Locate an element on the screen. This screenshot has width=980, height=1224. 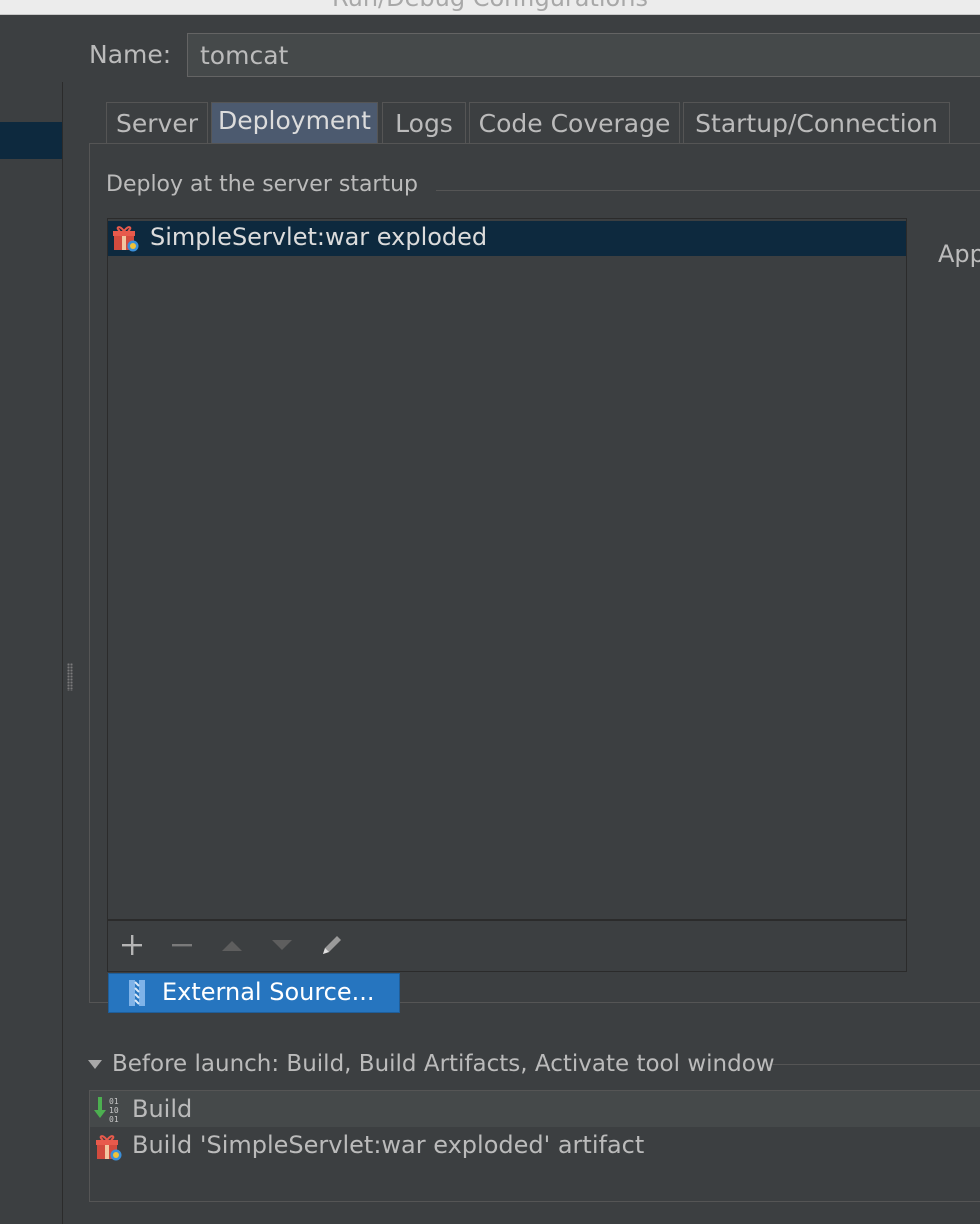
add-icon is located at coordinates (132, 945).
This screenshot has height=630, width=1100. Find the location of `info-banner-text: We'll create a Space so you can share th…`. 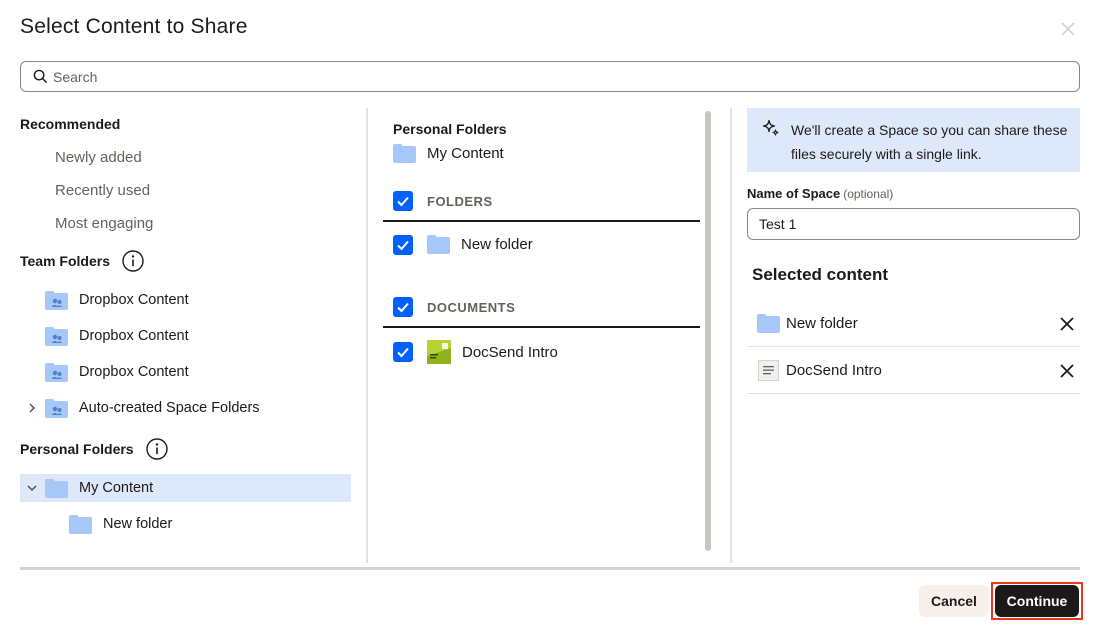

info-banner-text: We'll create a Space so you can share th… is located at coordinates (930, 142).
==
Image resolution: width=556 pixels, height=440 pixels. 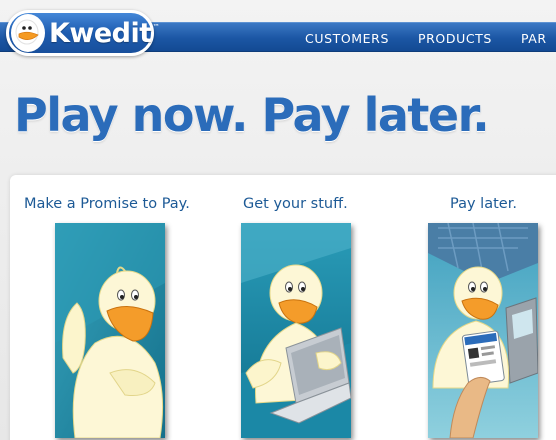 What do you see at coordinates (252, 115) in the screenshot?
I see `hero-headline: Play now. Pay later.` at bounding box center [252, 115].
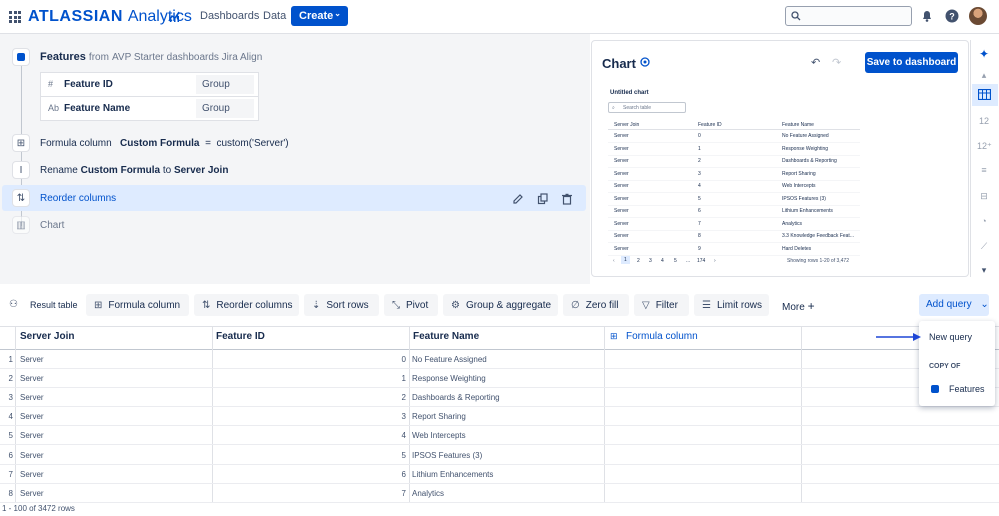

WORK TASK
Lay out as a numbered list the material beginning with the line that contains "Locate an element" and continuing through the line that contains "info-banner-text: We'll create a Space so you can share th… is", leaving out blank lines. Omit the pictures from the list.

SOLVED EXERCISE
1. Locate an element on the screen. This screenshot has width=980, height=1224. 
2. add-icon is located at coordinates (132, 945).
3. This screenshot has height=630, width=1100. Find the location of `info-banner-text: We'll create a Space so you can share th…`. 
4. info-banner-text: We'll create a Space so you can share th… is located at coordinates (930, 142).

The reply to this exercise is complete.